No arsenal de Diego há equipamentos e táticas com nomes compridos, mas explicações simples, como o espectrofotômetro. A máquina ‘enxerga’ cores com precisão e parâmetro, compensando a subjetividade do olho humano. Através da comparação das cores de uma de rocha intacta com as de uma rocha exposta ao clima e às ruas, é possível verificar “se o material sofreu alguma limpeza excessiva, se está muito sujo, engordurado ou manchado por fatores externos, e se os próprios minerais estão se alterando por fatores internos”, explica o pesquisador.
Outros são velhos conhecidos nossos, como o ultrassom. É possível revelar a situação no interior da rocha através do tempo que ondas ultrassônicas, inaudíveis para um ser humano, levam para retornar ao aparelho que as emitiu. “A onda será mais rápida quanto mais coeso for o material, e mais lenta quanto mais fragilizado ele estiver”, descreve Diego.
Sua análise verificou que a Catedral, após o restauro ocorrido entre 1999 e 2002, está bem, mesmo apesar de sua constante exposição à chuva ácida, tinta, fumaça e outras surpresas paulistanas. O problema é conservá-la dessa forma: “ainda não há uma curadoria que faça uma manutenção preventiva, de forma a sempre intervir progressivamente para evitar grandes restauros”, explica o pesquisador. “É o caso, por exemplo, das recentes pichações feministas, tiradas de forma imprópria”.
No início de novembro, em manifestação de rua contra o projeto de lei 5069, de autoria do presidente da Câmara, Eduardo Cunha, as paredes e portas da Catedral foram cobertas com pichações favoráveis ao aborto e a outras pautas feministas. A remoção ocorreu sem método científico, pondo em risco a fachada do edifício histórico. O problema, para os pesquisadores, é generalizado: “mesmo se a prefeitura limpa um monumento, no dia seguinte está pichado”, afirma Eliane. “O que poderia melhorar a situação é a educação patrimonial. Só se preserva o que se conhece”.

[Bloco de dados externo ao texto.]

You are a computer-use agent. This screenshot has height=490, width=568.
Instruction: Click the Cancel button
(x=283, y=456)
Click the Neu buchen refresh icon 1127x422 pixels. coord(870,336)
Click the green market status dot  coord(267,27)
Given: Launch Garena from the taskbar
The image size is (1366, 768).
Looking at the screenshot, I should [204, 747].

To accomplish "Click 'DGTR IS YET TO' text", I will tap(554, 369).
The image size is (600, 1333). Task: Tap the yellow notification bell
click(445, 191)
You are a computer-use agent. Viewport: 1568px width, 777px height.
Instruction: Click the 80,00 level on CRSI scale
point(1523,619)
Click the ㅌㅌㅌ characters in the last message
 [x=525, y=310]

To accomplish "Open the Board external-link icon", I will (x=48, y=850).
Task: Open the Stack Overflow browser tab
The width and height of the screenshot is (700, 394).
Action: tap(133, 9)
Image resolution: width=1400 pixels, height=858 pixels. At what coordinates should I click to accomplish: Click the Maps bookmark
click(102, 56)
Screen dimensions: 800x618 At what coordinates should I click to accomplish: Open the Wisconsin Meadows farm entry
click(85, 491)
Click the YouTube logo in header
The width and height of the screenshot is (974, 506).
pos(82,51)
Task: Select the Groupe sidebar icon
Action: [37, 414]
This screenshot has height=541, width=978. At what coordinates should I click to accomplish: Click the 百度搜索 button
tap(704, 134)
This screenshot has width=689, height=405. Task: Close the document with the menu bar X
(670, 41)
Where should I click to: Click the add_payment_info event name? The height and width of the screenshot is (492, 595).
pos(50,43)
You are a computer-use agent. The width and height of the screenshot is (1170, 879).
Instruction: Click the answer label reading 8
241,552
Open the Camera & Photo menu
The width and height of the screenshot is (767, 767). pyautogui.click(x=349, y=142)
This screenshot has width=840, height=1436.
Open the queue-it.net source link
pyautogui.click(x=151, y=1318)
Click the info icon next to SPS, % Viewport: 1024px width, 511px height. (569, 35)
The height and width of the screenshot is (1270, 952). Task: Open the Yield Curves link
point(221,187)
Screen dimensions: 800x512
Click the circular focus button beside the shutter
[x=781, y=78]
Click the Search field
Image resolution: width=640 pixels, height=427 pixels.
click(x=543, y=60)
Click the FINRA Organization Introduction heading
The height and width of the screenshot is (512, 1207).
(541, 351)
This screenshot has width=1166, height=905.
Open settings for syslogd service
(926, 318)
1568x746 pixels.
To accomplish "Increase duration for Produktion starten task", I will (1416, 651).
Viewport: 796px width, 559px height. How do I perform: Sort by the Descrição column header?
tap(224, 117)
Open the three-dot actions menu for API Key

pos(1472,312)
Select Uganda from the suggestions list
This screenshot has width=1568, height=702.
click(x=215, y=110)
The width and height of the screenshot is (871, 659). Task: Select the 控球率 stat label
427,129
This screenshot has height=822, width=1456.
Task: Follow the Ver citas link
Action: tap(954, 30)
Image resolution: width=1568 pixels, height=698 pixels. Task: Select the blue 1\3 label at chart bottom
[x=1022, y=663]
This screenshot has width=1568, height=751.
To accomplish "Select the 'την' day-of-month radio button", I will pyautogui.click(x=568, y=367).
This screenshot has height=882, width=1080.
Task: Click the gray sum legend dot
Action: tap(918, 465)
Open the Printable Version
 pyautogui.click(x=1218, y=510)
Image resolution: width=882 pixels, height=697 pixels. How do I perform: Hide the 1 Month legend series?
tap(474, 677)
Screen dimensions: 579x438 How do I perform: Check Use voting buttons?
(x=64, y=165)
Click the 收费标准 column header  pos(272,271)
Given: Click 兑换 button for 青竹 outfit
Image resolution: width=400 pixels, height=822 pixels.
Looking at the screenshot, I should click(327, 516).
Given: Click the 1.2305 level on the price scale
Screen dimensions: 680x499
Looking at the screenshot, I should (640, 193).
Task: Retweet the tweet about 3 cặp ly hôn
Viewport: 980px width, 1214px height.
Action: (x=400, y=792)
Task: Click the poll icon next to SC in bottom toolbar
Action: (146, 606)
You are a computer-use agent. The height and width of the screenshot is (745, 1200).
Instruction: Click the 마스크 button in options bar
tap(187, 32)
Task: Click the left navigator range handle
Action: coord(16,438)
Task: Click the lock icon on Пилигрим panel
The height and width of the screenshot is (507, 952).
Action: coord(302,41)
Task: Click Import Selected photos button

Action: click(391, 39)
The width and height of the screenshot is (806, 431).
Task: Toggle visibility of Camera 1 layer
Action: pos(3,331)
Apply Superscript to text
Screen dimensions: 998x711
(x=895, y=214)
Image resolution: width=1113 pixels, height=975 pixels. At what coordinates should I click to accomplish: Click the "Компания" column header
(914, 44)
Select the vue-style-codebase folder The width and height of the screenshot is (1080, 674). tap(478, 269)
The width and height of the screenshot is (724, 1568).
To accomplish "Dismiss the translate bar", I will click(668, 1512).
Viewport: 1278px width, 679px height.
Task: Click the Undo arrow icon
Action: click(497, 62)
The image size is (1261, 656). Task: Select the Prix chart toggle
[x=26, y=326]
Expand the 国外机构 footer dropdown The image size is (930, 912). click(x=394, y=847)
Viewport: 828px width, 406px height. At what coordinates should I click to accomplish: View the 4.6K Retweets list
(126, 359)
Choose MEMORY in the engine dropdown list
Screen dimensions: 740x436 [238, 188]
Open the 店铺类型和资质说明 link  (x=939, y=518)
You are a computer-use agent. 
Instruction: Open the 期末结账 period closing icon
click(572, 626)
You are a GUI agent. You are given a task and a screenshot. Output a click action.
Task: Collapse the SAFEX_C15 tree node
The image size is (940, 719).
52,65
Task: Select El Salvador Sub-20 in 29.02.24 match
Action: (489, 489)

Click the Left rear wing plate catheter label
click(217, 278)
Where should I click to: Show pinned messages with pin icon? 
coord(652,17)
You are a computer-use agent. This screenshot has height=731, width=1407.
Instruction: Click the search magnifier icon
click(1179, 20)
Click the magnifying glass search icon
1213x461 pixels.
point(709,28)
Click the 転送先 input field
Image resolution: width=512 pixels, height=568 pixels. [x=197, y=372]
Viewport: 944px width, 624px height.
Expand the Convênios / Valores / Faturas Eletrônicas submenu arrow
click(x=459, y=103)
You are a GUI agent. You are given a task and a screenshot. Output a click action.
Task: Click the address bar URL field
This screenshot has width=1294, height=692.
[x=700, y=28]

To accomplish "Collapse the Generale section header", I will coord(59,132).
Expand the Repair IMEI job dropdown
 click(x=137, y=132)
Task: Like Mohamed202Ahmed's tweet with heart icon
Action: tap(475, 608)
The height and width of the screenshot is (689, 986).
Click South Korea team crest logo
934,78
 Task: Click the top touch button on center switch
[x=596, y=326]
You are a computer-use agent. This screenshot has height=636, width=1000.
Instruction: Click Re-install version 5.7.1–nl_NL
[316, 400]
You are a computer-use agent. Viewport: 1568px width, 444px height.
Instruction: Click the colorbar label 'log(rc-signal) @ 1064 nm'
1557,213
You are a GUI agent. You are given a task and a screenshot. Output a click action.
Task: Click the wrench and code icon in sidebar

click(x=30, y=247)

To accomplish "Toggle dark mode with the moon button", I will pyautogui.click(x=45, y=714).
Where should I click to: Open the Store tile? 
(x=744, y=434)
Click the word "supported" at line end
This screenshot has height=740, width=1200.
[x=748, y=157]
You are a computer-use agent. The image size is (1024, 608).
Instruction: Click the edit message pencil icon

A manutenção constante evita que o desgaste acumulado justifique uma obra de restauro, muito mais cara e invasiva. Mas ainda não há políticas públicas nem consciência para lidar com o assunto. “Infelizmente o Brasil investe pouco em prevenção e seus bens tombados acabam por sucumbir a ação do tempo”, afirma Diego. A preservação de patrimônio através de técnicas da geologia é um fenômeno recente no Brasil.
“Estes estudos já são realizados na Europa e Estados Unidos há algum tempo”, conta Danielle. “Como temos um número considerável de patrimônios em pedra, estão sendo feitas intervenções, muitas vezes sem estudos”. Ela, atualmente, pesquisa o Teatro Municipal em seu doutorado. E o GeoHereditas continua sua luta contra a degradação da história.